This may be my 18th election as a journalist, but I confess I find the thought of a six-week campaign a bit daunting. Six weeks of unrelenting political argy-bargy?
Still, it does afford the luxury of one column discussing how we approach elections, before we get down to the many economic challenges the new government will face: climate change, wage stagnation, unaffordable home ownership and wasteful spending on infrastructure, not to mention integrity in government.
In elections, it’s always tempting to vote for the devil you know – a line pushed by all governments. But when you think about it, you see this notion is biased completely in favour of the incumbent. It seeks to shift the voter’s attention away from the government’s performance and play on our timidity.
What do you know about the other lot? Not much. How do you know they won’t be worse? You don’t. But, then again, they could be better.
If we always stuck to the devil-you-know rule, one side of politics would stay in power for ever. The other side would never get a go, and so would become more unknown – more unelectable – as each election passed.
Does that sound like the path to better government? Not to me, it doesn’t. In my experience, the longer governments stay in power, the worse they get. They get lazy and complacent. They worry more about helping their friends and less about keeping the rest of us happy.
They develop a sense of entitlement. They think they own the place and it’s their own money they’re spending. They get more and more reluctant to be held accountable by nosy outsiders and more inclined to keep their failures buried deep.
And that’s just the deterioration in government. The side kept out of power for year after year also goes off. Fewer and fewer of their leading lights have ever been a minister. They lose their corporate knowledge of how to run the country.
I’m old enough to remember the election of the Whitlam government in 1972, after 23 years in opposition. Wow, didn’t it show. And it wasn’t just their inexperience. They wanted to cram 23 years of “reform” into their first three years. Which, of course, is all they were given.
It wouldn’t be good for our governance if government changed hands every three or four years. But I long ago formed the view that no government – Labor or Liberal, federal or state, whether you voted for ’em or whether you didn’t – should be left in office for more than about 10 years.
With their ever-declining standards of behaviour, it’s tempting to give up on our politicians. “They’re all liars.” Actually, they rarely tell outright lies, though some do seem to have very bad memories.
What’s true is that they’re always saying things that are true from some limited perspective, but are calculated to mislead. “Record spending on health”, for instance, means provided you ignore inflation.
But when we give up on our politicians, it means they’ve won. They still get to run the place, but we’ve forfeited our right to a say in how it’s run. We’re happy for other people – including the pollies – to decide our fate. You want to make decisions that benefit your mates at my expense? Be my guest.

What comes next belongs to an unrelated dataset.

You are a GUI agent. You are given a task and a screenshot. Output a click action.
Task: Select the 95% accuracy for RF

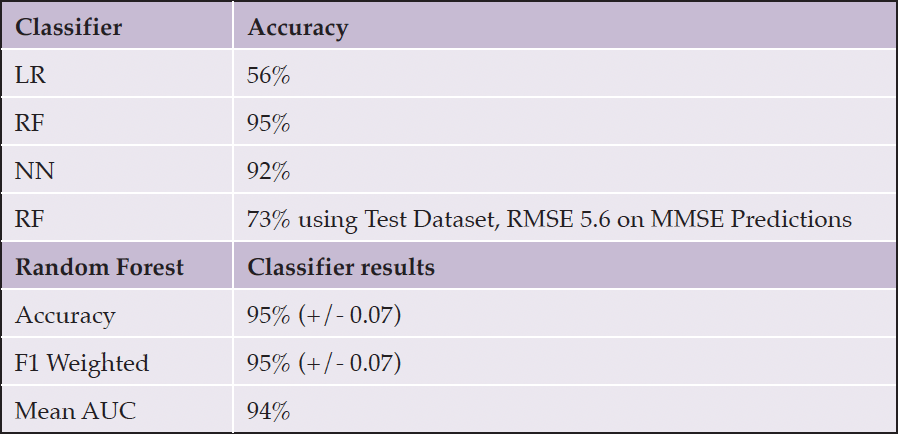pos(269,124)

The trickier our politicians are, the more closely we should watch them. Whenever I speak to young people about politics, I warn them that the groups the politicians are most likely to screw are the ones that aren’t watching.

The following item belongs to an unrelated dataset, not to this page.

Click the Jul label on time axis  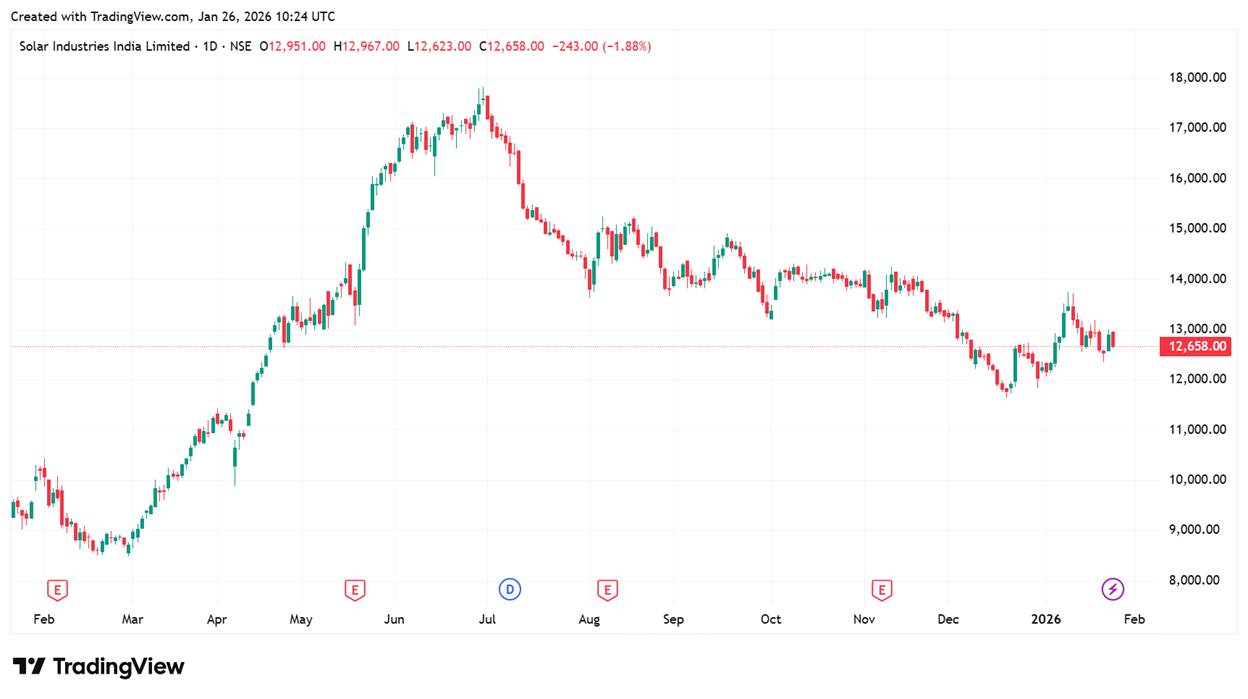(x=487, y=619)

Another dangerous attitude is that there’s little difference between the two main parties. It’s true that both sides can be badly behaved, and that many policies are bipartisan. But there are differences between the parties’ approaches and, though the casual observer may find them hard to see, over time they do make a difference.
Paul Keating’s claim that when you change the government, you change the country, is right. Who we vote for in this election will change where we end up in 10 years’ time.

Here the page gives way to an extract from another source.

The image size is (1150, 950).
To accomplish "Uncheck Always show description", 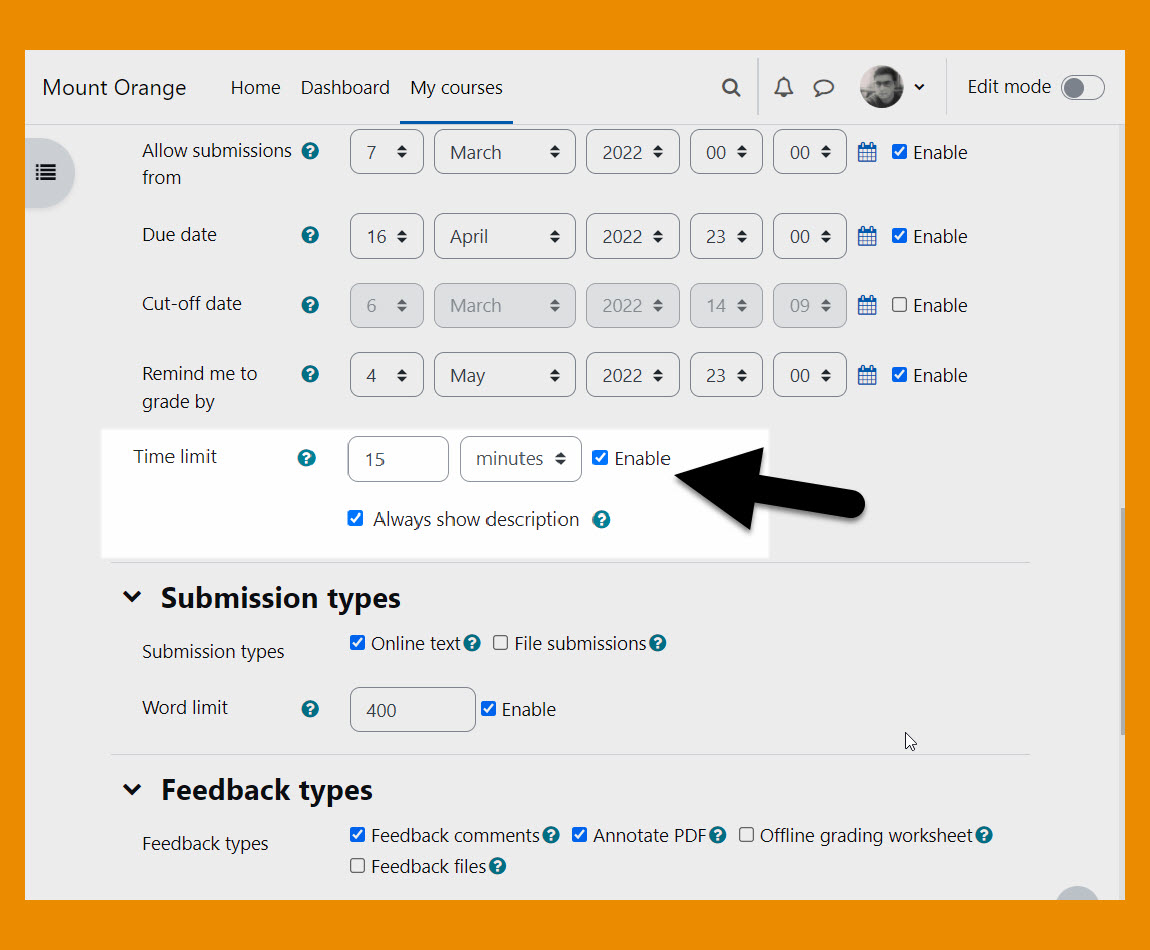I will [355, 518].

But the more the two major parties seem the same, the more people chose to vote for minor parties or independents – a trend likely to grow in this election. I regard this as a healthy development that will force the duopolists to lift their game.
As the number of independents grows, the possibility of a “hung” parliament increases. Both sides want us to believe this would be a bad thing, leading to instability. That’s the reverse of the truth. Minority governments are so common at state level that their presence goes unremarked.
And independents have a record of using their bargaining power to achieve reforms neither of the big parties fancy – fixed four-year terms in NSW, for instance – and moves towards greater transparency and accountability, such as freedom of information laws, and more resources for ombudsmen and auditors-general.
The way we vote in this election will make a difference. We should be using our votes to impose better quality governance on our wayward and self-serving political servants.